Serial Platelet Counts.

Date	Baseline	After 2 Months	After 3 Months	After 6 Months	After 6½ Months	After 7 Months	After 8 Months	After 9 Months	After 2 Years
Platelet count, cells/mm3	92 000	484 000	58 000	22 000	180 000	220 000	234 000	140 000	180 000
Therapy given	Nil	ART	ART	ART + steroids	ART + steroids	ART + steroids	ART (steroids stopped)	ART	ART

Abbreviation: ART, antiretroviral therapy.

Discussion

Thrombocytopenia in HIV-infected patients has an overall prevalence varying between 5% and 10%. Peripheral destruction of platelets due to immune mechanisms is the most common cause of HIV-associated thrombocytopenia with typical response to IVIG, steroids, and splenectomy, other causes being adverse effect of medications and direct affection of megakaryocytes by HIV. ⁶ In our patient, at the onset of thrombocytopenia, her bone marrow examination had showed presence of megakaryocytes, ruling out direct affection of megakaryocytes by HIV, and she was also not on any medication suggestive of HIV-induced immune mechanism as her cause of thrombocytopenia.

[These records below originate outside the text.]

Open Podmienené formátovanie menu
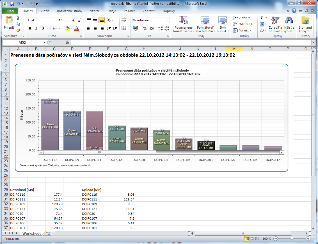 (x=183, y=24)
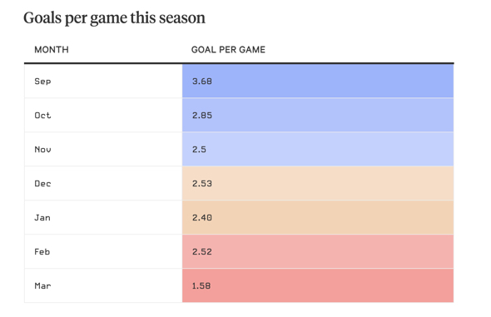Click the 2.85 goals value cell
491x317 pixels.
202,116
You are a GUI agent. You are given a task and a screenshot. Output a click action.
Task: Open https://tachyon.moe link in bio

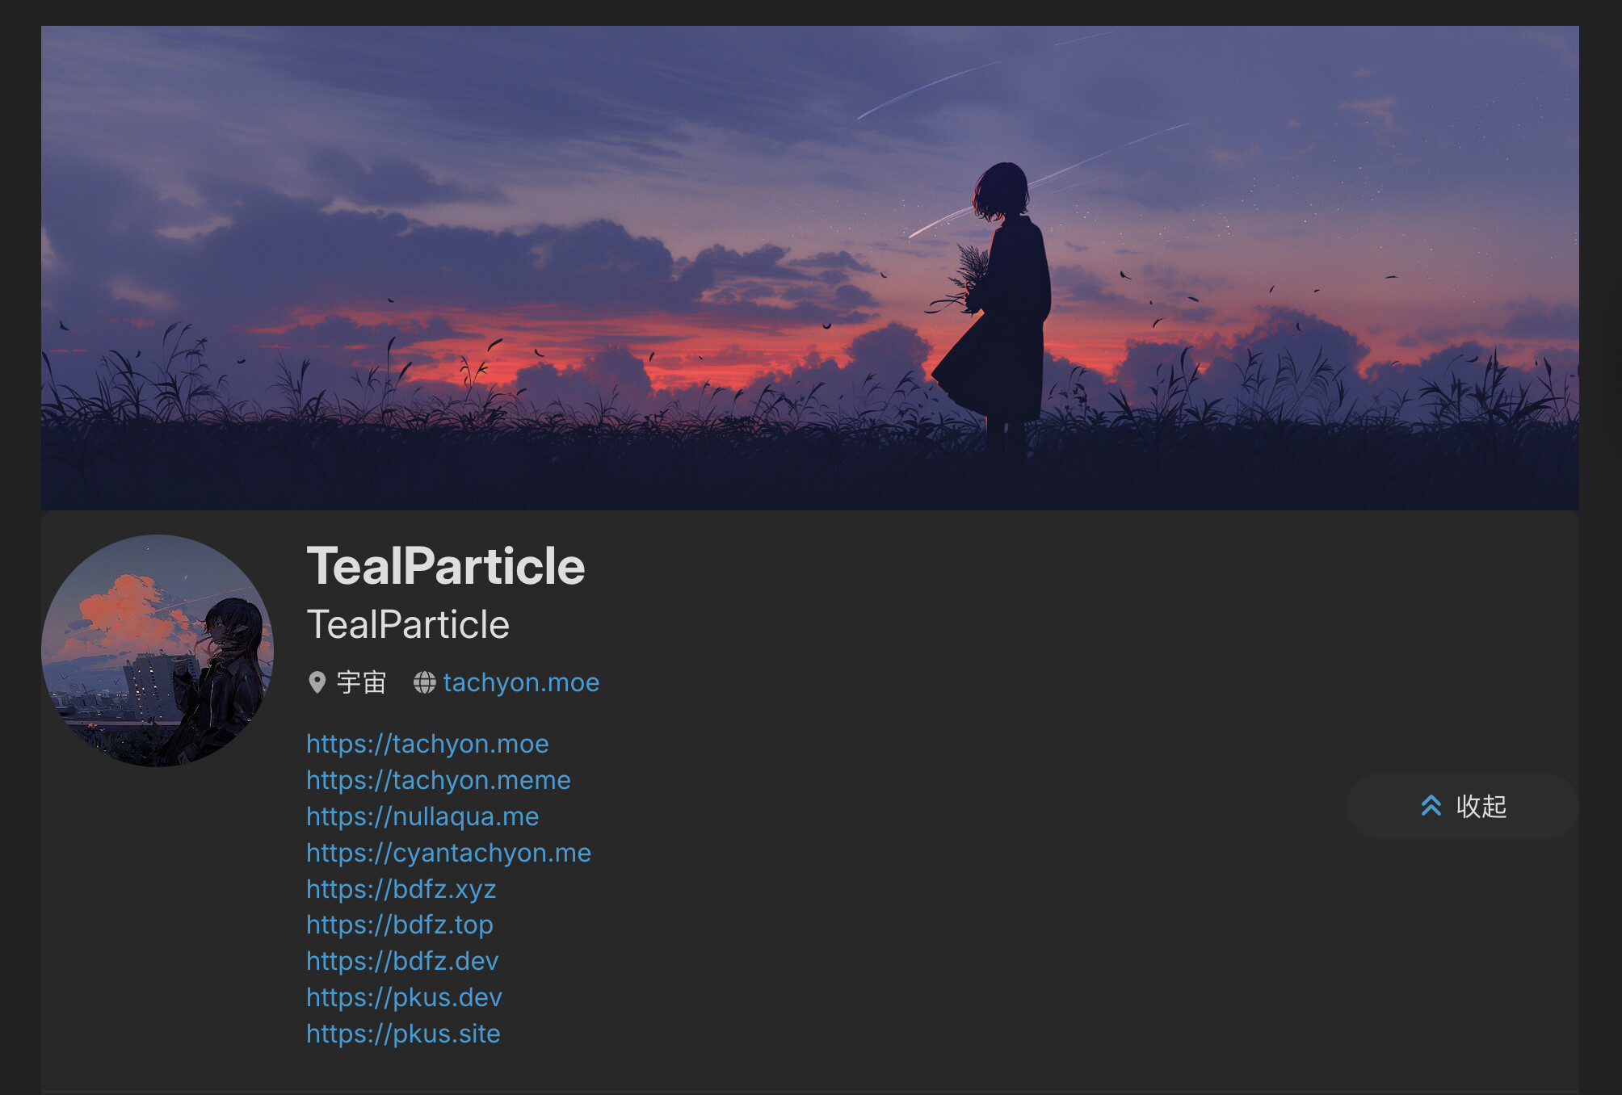click(x=427, y=743)
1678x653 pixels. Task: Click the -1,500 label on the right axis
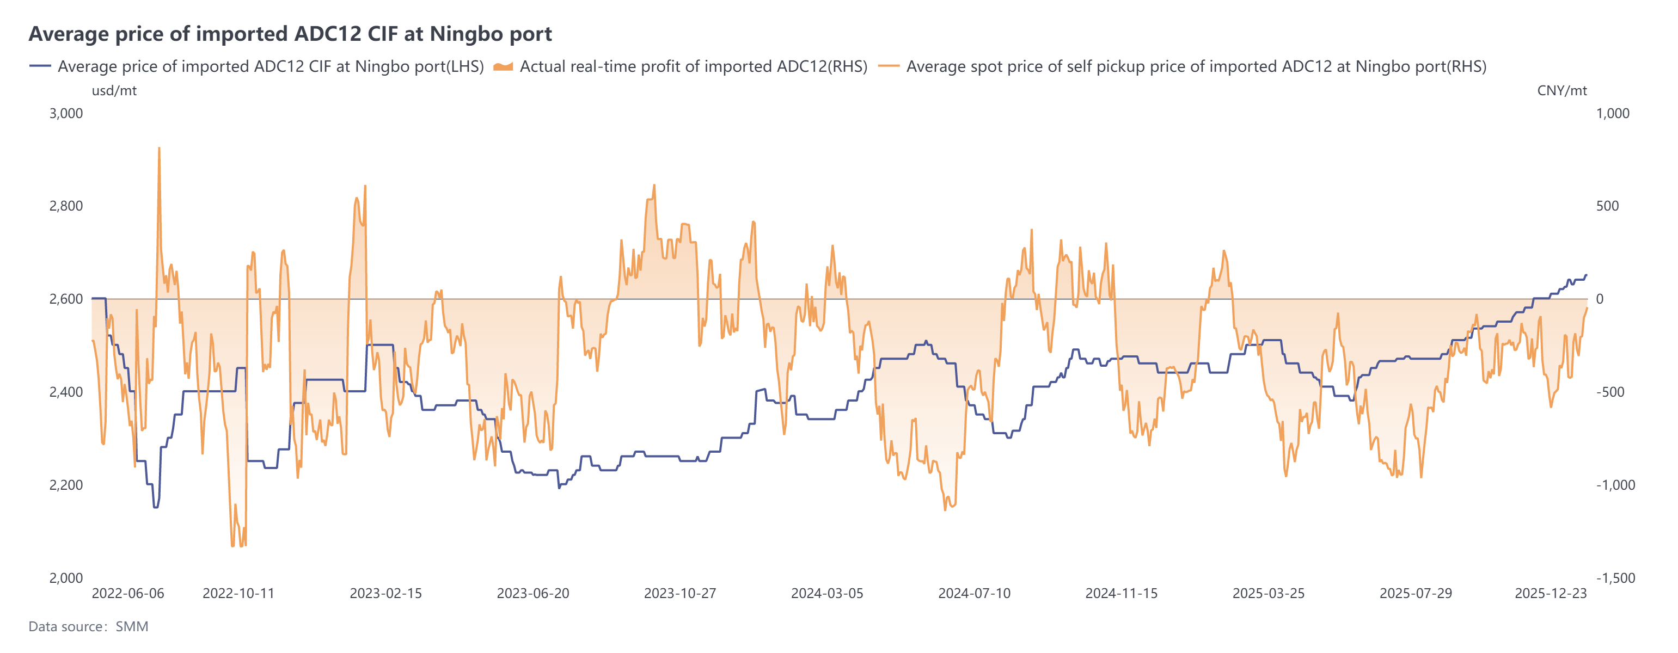click(1615, 577)
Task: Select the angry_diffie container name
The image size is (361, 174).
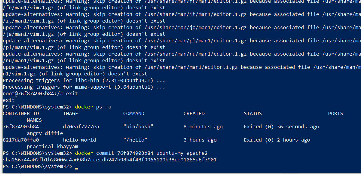Action: coord(45,133)
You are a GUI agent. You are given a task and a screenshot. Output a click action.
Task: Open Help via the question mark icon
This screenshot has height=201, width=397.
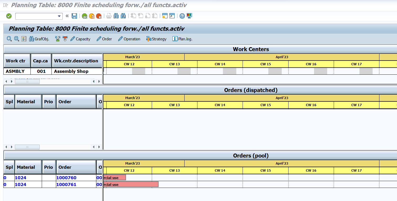coord(182,16)
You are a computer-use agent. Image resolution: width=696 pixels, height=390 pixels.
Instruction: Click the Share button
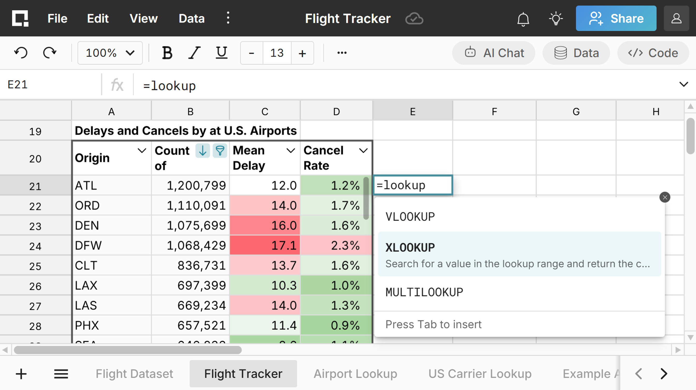pos(616,19)
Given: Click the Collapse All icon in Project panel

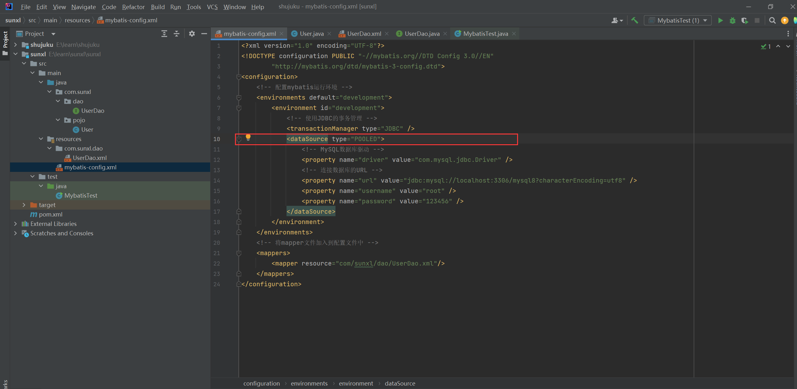Looking at the screenshot, I should pos(177,34).
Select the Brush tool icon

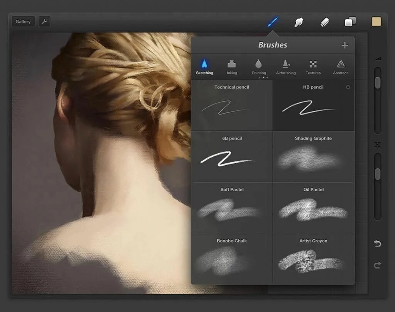coord(273,22)
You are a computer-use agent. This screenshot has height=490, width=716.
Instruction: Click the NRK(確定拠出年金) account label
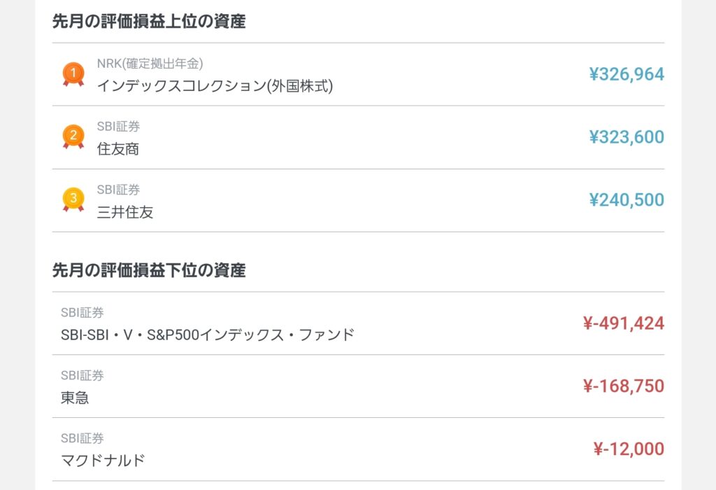(x=150, y=64)
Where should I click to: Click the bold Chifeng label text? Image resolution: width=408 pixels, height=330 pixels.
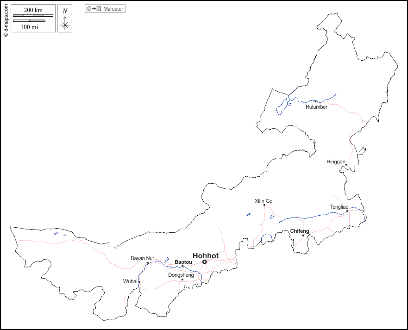[300, 231]
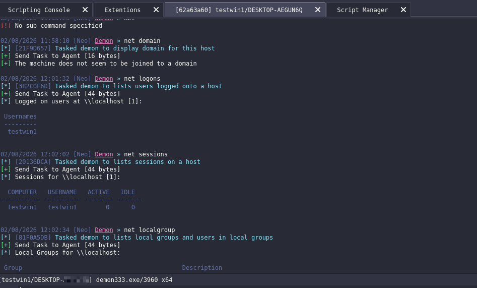Switch to the Scripting Console tab

click(39, 10)
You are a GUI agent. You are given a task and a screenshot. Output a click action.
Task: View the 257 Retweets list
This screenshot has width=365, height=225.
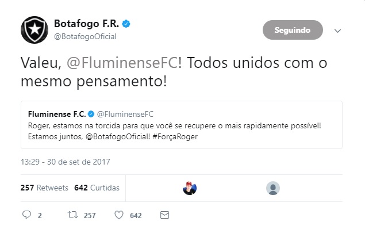click(44, 188)
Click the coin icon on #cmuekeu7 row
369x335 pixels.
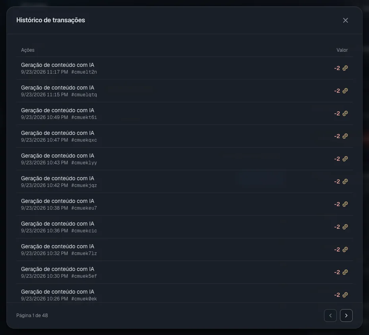(345, 204)
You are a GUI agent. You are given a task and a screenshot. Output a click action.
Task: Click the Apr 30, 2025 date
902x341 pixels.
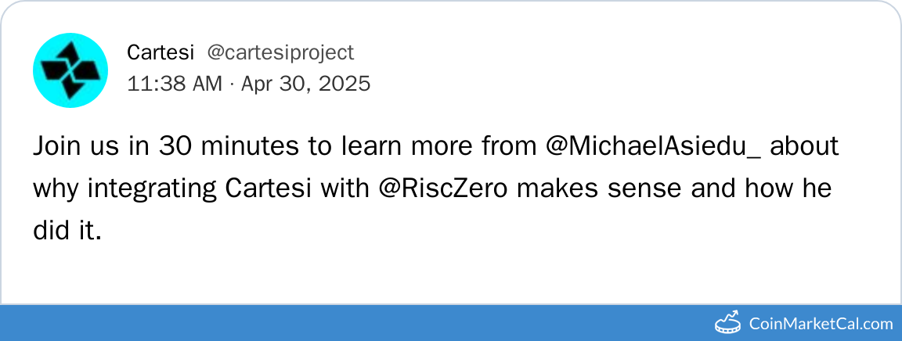pyautogui.click(x=305, y=84)
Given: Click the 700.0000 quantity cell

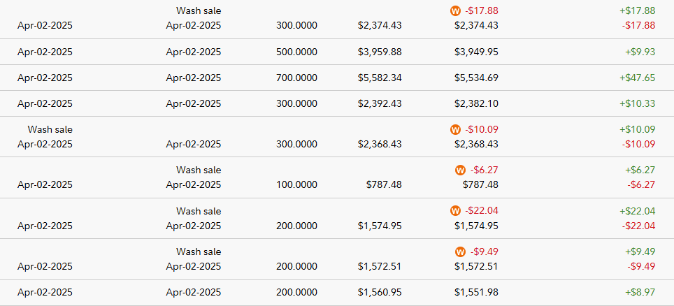Looking at the screenshot, I should point(296,78).
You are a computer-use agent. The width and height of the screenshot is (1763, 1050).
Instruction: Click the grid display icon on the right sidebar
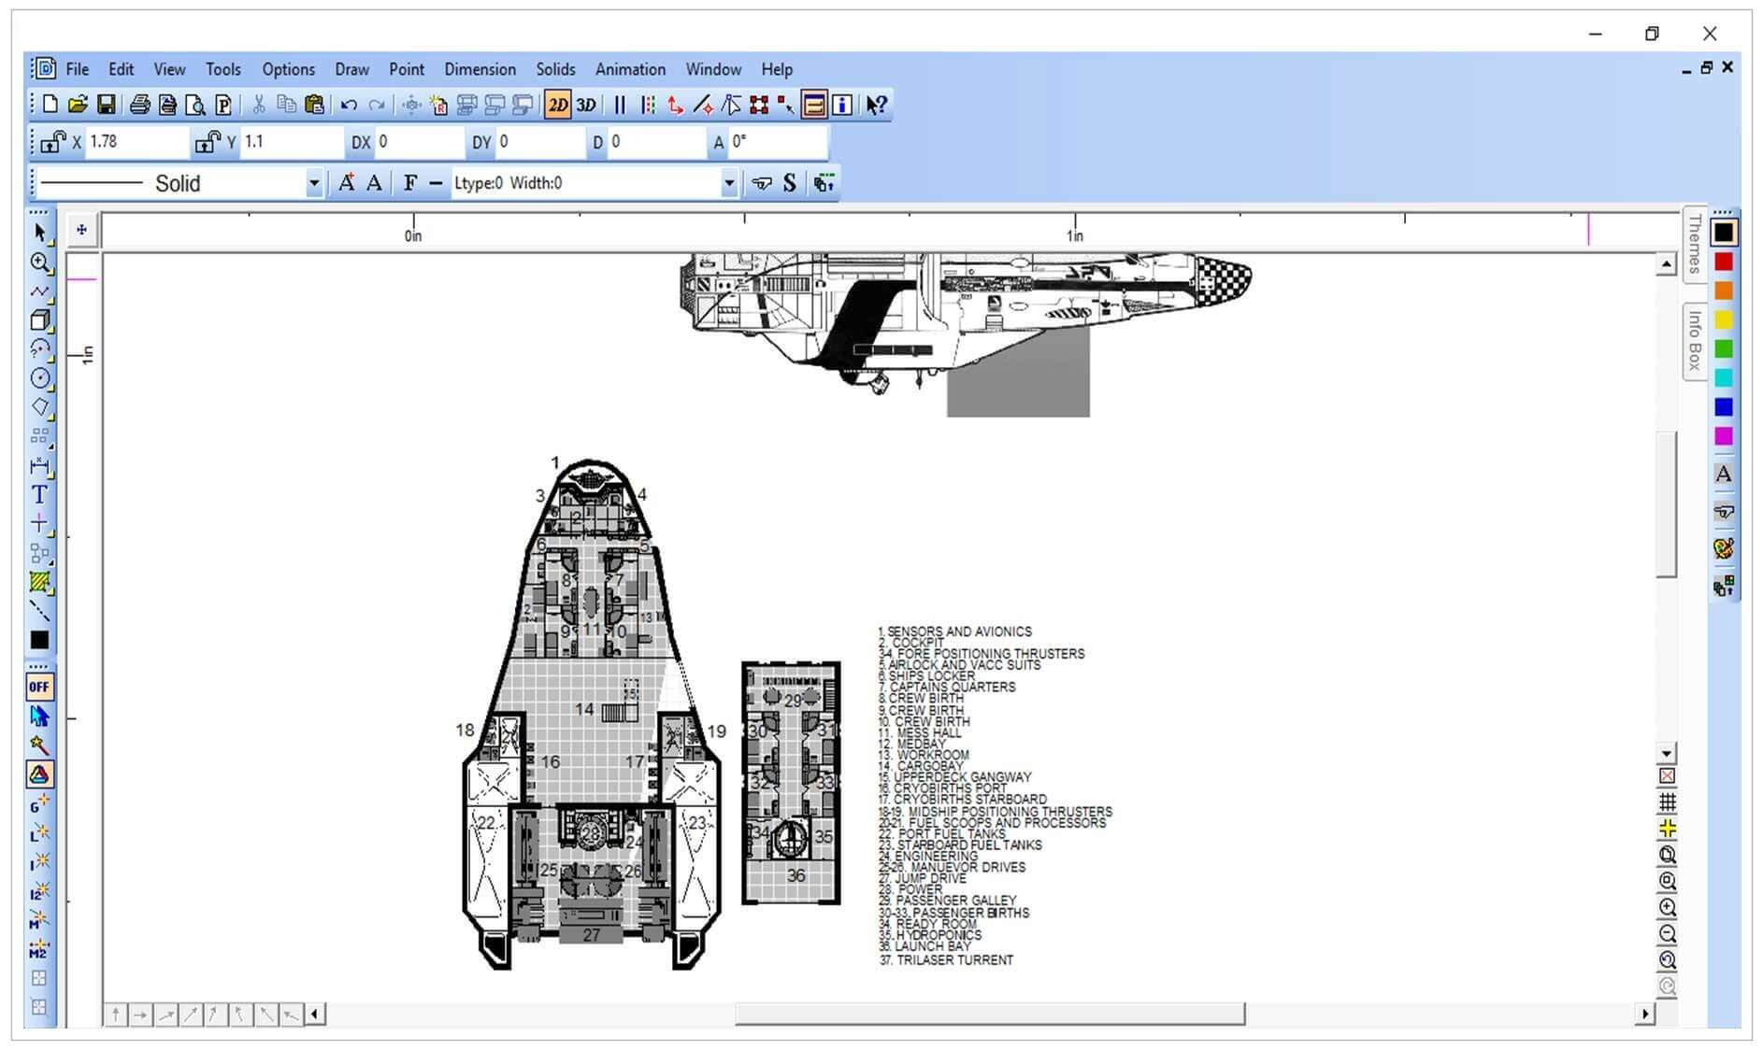pyautogui.click(x=1669, y=802)
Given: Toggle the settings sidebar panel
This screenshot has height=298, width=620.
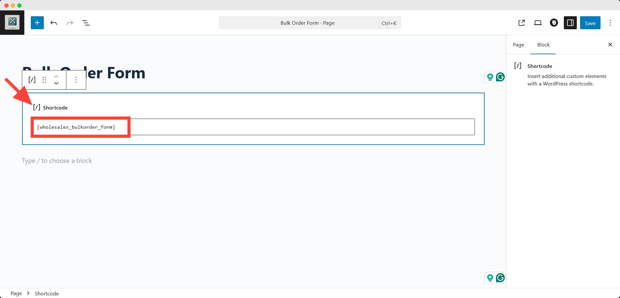Looking at the screenshot, I should point(570,23).
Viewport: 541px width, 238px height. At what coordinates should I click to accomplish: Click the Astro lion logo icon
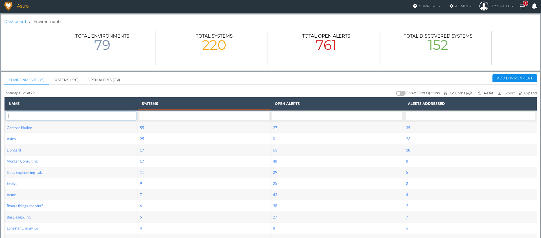pos(8,6)

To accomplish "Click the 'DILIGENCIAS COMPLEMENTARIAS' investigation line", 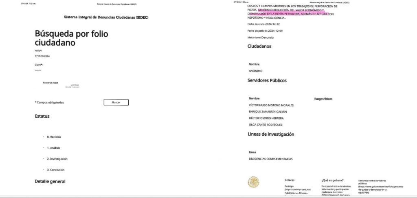I will (270, 159).
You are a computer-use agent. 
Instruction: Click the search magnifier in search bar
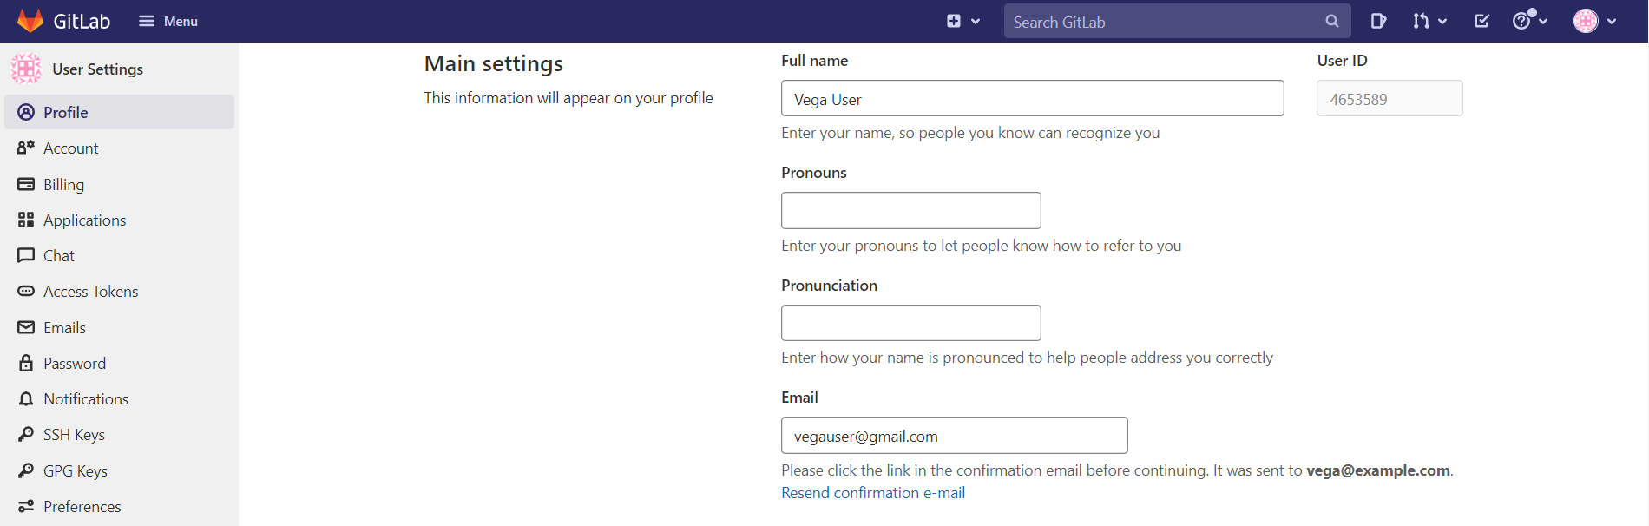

Though HIV-associated ITP clinically resembles classic ITP, it rarely leads to bleeding and splenomegaly, and lymphadenopathy is also quite rare. ⁷ Thus, aggressive treatment is seldom required. However, if platelet count is very low or if bleeding is present, treatment is mandatory. Treatment of thrombocytopenia varies depending on the cause. Zidovudine has led to increased platelet count in a large number of patients. ⁸ However, our patient showed an initial transient response on starting ART, but subsequently showed a drop in platelet count in spite of being on ZDV. High doses of IVIG often result in an improved platelet count but tend to be short-lived, and long-term periodical infusions usually lose the therapeutical effect. ⁷ Our patient could not be given IVIG because of the cost. Although steroids give a good response, on lowering its dose, there is often a fall in platelet count, ^3,4 as was seen in our patient. Also corticosteroids may further compromise the deteriorated immune function in these children and hence should be given only when the cellular immunity is unaffected. In our patient too, steroids were given only after the CD4 count had improved and the child had bleeding in the form of epistaxis.

Other drugs that have been tried are alpha interferon, danazol, specific anti-D immunoglobulins, and thrombopoietin but results are conflicting. ⁹ These agents are required only if the patients have active bleeding or severe life-threatening thrombocytopenia not responding to steroids or ART.

Thus, one may conclude that though thrombocytopenia is often seen in HIV-infected individuals and can occur due to a variety of causes, treatment in the form of ART, steroids, and IVIG may be warranted if the child has bleeding episodes.